- [WORK REQUIRED]: Copy out the following records verbatim, keeping every line in its original order.

- [MATERIAL FOR THIS TASK]:

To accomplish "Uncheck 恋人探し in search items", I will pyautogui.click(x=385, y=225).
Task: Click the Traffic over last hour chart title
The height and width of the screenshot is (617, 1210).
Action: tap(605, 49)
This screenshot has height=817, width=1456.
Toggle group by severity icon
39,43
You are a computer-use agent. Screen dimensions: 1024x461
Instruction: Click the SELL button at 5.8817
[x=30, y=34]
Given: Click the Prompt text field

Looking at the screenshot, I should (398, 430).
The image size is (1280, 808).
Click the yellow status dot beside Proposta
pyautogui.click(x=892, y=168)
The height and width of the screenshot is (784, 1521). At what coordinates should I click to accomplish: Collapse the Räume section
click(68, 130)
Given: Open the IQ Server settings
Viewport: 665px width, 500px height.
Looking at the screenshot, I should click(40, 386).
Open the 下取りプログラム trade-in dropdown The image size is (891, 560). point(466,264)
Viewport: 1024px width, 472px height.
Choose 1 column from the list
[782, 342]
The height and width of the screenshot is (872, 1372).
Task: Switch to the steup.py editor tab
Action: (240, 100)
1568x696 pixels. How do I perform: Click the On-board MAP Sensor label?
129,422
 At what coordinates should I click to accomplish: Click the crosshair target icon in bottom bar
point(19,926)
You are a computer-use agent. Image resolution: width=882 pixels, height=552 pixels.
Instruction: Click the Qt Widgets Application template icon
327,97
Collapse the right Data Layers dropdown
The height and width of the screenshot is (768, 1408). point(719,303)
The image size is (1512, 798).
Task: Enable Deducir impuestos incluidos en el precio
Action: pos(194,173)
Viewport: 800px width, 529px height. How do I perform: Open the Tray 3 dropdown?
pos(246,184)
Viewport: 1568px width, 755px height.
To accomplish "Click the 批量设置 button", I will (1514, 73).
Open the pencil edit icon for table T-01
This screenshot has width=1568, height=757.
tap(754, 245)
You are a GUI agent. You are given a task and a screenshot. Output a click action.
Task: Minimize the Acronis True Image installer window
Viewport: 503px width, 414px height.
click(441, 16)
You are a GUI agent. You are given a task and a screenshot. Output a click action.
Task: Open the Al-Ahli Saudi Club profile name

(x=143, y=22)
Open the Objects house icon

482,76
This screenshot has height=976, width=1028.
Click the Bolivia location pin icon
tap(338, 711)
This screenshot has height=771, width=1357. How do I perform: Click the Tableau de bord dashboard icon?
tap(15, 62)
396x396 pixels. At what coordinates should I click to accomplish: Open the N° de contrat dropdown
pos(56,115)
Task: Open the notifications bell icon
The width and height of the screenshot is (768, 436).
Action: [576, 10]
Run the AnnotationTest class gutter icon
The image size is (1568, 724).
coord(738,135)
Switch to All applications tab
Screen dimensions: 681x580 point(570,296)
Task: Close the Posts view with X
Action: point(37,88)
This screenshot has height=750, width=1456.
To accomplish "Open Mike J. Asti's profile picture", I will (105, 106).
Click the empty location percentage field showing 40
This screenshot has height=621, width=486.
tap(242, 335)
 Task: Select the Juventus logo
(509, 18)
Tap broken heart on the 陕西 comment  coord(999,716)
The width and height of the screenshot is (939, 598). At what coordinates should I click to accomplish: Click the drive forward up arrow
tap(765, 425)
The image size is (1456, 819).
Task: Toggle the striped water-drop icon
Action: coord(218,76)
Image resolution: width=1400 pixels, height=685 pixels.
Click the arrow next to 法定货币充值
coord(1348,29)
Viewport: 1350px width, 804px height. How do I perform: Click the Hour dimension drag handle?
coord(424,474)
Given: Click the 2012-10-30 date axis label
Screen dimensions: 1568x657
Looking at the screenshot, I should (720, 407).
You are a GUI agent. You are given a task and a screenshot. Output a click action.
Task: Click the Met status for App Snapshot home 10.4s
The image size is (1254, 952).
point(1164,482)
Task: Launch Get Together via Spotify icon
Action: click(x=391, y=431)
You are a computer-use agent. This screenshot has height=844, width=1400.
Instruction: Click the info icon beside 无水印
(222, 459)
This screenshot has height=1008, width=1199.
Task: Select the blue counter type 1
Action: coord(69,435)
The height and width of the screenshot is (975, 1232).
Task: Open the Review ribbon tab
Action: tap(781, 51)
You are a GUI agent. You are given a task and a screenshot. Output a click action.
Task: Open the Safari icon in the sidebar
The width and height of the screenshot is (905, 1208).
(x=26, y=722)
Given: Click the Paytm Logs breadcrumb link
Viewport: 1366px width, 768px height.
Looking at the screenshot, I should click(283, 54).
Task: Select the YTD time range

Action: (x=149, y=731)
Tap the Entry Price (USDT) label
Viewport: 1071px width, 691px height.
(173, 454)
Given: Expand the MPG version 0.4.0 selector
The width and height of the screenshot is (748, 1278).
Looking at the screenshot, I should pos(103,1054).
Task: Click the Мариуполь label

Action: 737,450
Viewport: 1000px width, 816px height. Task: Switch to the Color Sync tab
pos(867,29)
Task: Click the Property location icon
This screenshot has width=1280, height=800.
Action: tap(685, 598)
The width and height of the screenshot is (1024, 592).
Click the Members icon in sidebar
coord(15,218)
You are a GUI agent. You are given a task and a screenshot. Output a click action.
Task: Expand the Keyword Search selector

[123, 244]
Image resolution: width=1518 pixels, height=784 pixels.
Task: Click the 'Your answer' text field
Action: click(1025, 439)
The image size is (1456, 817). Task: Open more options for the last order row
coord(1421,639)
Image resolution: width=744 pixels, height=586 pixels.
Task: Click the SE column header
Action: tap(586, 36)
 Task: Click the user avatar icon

- [RESULT FOR THIS TASK]:
To accomplish "Uncheck 恋人探し in search items", I will pyautogui.click(x=385, y=225).
Task: Click the Traffic over last hour chart title
The height and width of the screenshot is (617, 1210).
Action: tap(605, 49)
This screenshot has height=817, width=1456.
Toggle group by severity icon
39,43
You are a computer-use agent. Screen dimensions: 1024x461
Instruction: Click the SELL button at 5.8817
[x=30, y=34]
Given: Click the Prompt text field

Looking at the screenshot, I should (398, 430).
The image size is (1280, 808).
Click the yellow status dot beside Proposta
pyautogui.click(x=892, y=168)
The height and width of the screenshot is (784, 1521). At what coordinates should I click to accomplish: Collapse the Räume section
click(68, 130)
Given: Open the IQ Server settings
Viewport: 665px width, 500px height.
Looking at the screenshot, I should click(40, 386).
Open the 下取りプログラム trade-in dropdown The image size is (891, 560). point(466,264)
Viewport: 1024px width, 472px height.
Choose 1 column from the list
[782, 342]
The height and width of the screenshot is (872, 1372).
Task: Switch to the steup.py editor tab
Action: (240, 100)
1568x696 pixels. How do I perform: Click the On-board MAP Sensor label?
129,422
 At what coordinates should I click to accomplish: Click the crosshair target icon in bottom bar
point(19,926)
You are a computer-use agent. Image resolution: width=882 pixels, height=552 pixels.
Instruction: Click the Qt Widgets Application template icon
327,97
Collapse the right Data Layers dropdown
The height and width of the screenshot is (768, 1408). point(719,303)
The image size is (1512, 798).
Task: Enable Deducir impuestos incluidos en el precio
Action: pos(194,173)
Viewport: 800px width, 529px height. How do I perform: Open the Tray 3 dropdown?
pos(246,184)
Viewport: 1568px width, 755px height.
To accomplish "Click the 批量设置 button", I will (1514, 73).
Open the pencil edit icon for table T-01
This screenshot has width=1568, height=757.
tap(754, 245)
You are a GUI agent. You are given a task and a screenshot. Output a click action.
Task: Minimize the Acronis True Image installer window
Viewport: 503px width, 414px height.
click(441, 16)
You are a GUI agent. You are given a task and a screenshot. Output a click action.
Task: Open the Al-Ahli Saudi Club profile name

(x=143, y=22)
Open the Objects house icon

482,76
This screenshot has height=976, width=1028.
Click the Bolivia location pin icon
tap(338, 711)
This screenshot has height=771, width=1357. How do I perform: Click the Tableau de bord dashboard icon?
tap(15, 62)
396x396 pixels. At what coordinates should I click to accomplish: Open the N° de contrat dropdown
pos(56,115)
Task: Open the notifications bell icon
The width and height of the screenshot is (768, 436).
Action: [576, 10]
Run the AnnotationTest class gutter icon
The image size is (1568, 724).
coord(738,135)
Switch to All applications tab
Screen dimensions: 681x580 point(570,296)
Task: Close the Posts view with X
Action: point(37,88)
This screenshot has height=750, width=1456.
To accomplish "Open Mike J. Asti's profile picture", I will (105, 106).
Click the empty location percentage field showing 40
This screenshot has height=621, width=486.
tap(242, 335)
 Task: Select the Juventus logo
(509, 18)
Tap broken heart on the 陕西 comment  coord(999,716)
The width and height of the screenshot is (939, 598). At what coordinates should I click to accomplish: Click the drive forward up arrow
tap(765, 425)
The image size is (1456, 819).
Task: Toggle the striped water-drop icon
Action: coord(218,76)
Image resolution: width=1400 pixels, height=685 pixels.
Click the arrow next to 法定货币充值
coord(1348,29)
Viewport: 1350px width, 804px height. How do I perform: Click the Hour dimension drag handle?
coord(424,474)
Given: Click the 2012-10-30 date axis label
Screen dimensions: 1568x657
Looking at the screenshot, I should (720, 407).
You are a GUI agent. You are given a task and a screenshot. Output a click action.
Task: Click the Met status for App Snapshot home 10.4s
The image size is (1254, 952).
point(1164,482)
Task: Launch Get Together via Spotify icon
Action: click(x=391, y=431)
You are a computer-use agent. This screenshot has height=844, width=1400.
Instruction: Click the info icon beside 无水印
(222, 459)
This screenshot has height=1008, width=1199.
Task: Select the blue counter type 1
Action: coord(69,435)
The height and width of the screenshot is (975, 1232).
Task: Open the Review ribbon tab
Action: tap(781, 51)
You are a GUI agent. You are given a task and a screenshot. Output a click action.
Task: Open the Safari icon in the sidebar
The width and height of the screenshot is (905, 1208).
(x=26, y=722)
Given: Click the Paytm Logs breadcrumb link
Viewport: 1366px width, 768px height.
Looking at the screenshot, I should click(283, 54).
Task: Select the YTD time range

Action: (x=149, y=731)
Tap the Entry Price (USDT) label
Viewport: 1071px width, 691px height.
(173, 454)
Given: Expand the MPG version 0.4.0 selector
The width and height of the screenshot is (748, 1278).
Looking at the screenshot, I should pos(103,1054).
Task: Click the Мариуполь label

Action: 737,450
Viewport: 1000px width, 816px height. Task: Switch to the Color Sync tab
pos(867,29)
Task: Click the Property location icon
This screenshot has width=1280, height=800.
Action: tap(685, 598)
The width and height of the screenshot is (1024, 592).
Click the Members icon in sidebar
coord(15,218)
You are a GUI agent. You are given a task and a screenshot. Output a click action.
Task: Expand the Keyword Search selector

[123, 244]
Image resolution: width=1518 pixels, height=784 pixels.
Task: Click the 'Your answer' text field
Action: click(1025, 439)
The image size is (1456, 817). Task: Open more options for the last order row
coord(1421,639)
Image resolution: width=744 pixels, height=586 pixels.
Task: Click the SE column header
Action: tap(586, 36)
 Task: Click the user avatar icon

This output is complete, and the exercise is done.